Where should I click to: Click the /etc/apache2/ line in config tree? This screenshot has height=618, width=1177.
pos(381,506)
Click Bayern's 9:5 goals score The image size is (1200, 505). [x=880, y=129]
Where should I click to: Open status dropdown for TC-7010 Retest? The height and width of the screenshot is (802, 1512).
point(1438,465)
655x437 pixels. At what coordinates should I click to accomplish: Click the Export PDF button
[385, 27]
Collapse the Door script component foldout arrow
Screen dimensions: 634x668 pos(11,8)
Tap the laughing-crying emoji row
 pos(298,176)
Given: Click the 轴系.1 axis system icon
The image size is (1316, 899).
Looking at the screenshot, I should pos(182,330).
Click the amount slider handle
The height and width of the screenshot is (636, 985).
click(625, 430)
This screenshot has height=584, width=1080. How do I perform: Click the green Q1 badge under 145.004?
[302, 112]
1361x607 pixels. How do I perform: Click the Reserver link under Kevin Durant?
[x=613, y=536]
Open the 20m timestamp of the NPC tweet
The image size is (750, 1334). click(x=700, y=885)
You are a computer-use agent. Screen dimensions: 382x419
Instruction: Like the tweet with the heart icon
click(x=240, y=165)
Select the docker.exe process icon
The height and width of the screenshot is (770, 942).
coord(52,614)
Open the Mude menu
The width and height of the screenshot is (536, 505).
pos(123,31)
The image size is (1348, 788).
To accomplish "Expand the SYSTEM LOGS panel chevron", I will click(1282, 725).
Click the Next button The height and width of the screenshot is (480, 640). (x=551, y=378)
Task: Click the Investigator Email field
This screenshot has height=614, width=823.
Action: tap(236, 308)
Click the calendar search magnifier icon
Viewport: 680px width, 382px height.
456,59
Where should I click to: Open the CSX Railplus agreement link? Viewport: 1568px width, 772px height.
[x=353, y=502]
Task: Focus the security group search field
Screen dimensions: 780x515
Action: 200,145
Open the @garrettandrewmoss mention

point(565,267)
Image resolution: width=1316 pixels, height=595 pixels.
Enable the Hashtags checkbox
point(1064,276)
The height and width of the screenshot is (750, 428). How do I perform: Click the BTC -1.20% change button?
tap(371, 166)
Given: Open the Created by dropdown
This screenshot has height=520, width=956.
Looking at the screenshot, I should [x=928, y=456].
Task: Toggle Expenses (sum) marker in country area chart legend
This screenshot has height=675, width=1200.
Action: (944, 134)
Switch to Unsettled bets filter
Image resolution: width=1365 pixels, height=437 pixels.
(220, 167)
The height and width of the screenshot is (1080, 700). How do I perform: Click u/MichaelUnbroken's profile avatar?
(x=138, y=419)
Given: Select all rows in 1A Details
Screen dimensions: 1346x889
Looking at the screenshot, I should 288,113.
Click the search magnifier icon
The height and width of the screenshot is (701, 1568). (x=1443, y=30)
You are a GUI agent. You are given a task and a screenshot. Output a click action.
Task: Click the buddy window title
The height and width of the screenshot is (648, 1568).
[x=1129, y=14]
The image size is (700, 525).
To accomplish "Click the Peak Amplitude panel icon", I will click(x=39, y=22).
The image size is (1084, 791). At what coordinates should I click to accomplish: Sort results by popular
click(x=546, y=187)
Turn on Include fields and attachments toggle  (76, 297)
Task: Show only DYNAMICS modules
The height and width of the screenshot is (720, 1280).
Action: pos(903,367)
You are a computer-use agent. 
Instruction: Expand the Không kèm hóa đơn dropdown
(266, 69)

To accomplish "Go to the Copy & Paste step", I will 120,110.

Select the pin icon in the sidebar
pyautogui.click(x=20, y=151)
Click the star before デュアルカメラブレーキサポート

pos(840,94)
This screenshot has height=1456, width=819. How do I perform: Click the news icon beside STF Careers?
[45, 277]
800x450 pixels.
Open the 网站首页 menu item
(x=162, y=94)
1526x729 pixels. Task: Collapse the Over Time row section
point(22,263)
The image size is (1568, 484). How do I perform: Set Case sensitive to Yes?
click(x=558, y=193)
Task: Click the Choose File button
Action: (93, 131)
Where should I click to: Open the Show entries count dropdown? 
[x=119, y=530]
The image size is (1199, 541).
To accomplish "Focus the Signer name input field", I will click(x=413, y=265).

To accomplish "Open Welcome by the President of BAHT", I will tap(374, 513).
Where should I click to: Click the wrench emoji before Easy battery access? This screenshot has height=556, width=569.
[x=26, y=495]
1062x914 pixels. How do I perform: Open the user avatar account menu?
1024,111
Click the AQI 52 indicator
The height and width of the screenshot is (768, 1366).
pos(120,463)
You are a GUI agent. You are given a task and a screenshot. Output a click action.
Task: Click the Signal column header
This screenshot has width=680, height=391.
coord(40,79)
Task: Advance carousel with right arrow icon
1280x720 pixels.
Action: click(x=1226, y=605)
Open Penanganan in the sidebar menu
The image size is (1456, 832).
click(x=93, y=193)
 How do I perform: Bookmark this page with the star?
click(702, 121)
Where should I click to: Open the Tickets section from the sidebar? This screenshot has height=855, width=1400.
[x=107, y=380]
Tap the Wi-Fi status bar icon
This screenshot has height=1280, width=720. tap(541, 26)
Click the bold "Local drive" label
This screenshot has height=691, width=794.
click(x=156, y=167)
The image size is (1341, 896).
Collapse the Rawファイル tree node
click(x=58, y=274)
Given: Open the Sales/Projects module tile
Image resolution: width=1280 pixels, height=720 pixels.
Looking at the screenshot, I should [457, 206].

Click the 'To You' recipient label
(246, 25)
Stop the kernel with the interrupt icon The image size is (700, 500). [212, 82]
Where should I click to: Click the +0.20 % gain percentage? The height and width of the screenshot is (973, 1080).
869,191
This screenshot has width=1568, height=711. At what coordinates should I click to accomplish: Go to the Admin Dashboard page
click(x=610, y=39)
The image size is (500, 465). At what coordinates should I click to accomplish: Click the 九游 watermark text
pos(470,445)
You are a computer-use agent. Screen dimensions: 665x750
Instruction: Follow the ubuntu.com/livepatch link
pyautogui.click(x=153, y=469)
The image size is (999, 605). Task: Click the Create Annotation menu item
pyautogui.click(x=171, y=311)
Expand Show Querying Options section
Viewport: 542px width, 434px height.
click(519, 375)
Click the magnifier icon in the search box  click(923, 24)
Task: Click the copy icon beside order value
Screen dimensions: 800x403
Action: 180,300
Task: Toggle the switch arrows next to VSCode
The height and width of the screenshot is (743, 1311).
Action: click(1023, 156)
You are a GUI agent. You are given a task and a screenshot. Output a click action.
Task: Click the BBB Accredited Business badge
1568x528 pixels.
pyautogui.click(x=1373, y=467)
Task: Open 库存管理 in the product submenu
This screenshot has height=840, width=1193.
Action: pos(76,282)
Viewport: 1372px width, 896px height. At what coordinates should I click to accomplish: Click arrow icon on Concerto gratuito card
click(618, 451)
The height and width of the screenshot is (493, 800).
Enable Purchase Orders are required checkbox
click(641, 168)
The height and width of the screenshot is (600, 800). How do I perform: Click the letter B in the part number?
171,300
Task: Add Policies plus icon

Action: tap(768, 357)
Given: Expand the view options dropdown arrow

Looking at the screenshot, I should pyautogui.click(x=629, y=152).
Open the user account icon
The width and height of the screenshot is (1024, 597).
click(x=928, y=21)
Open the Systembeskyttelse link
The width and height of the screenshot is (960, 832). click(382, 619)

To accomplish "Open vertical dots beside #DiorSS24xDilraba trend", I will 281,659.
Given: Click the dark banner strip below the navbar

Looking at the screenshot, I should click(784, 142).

» Work order
Figure out how many lines of the data hold "panel", and answer with the number only.

» Response for this exercise
2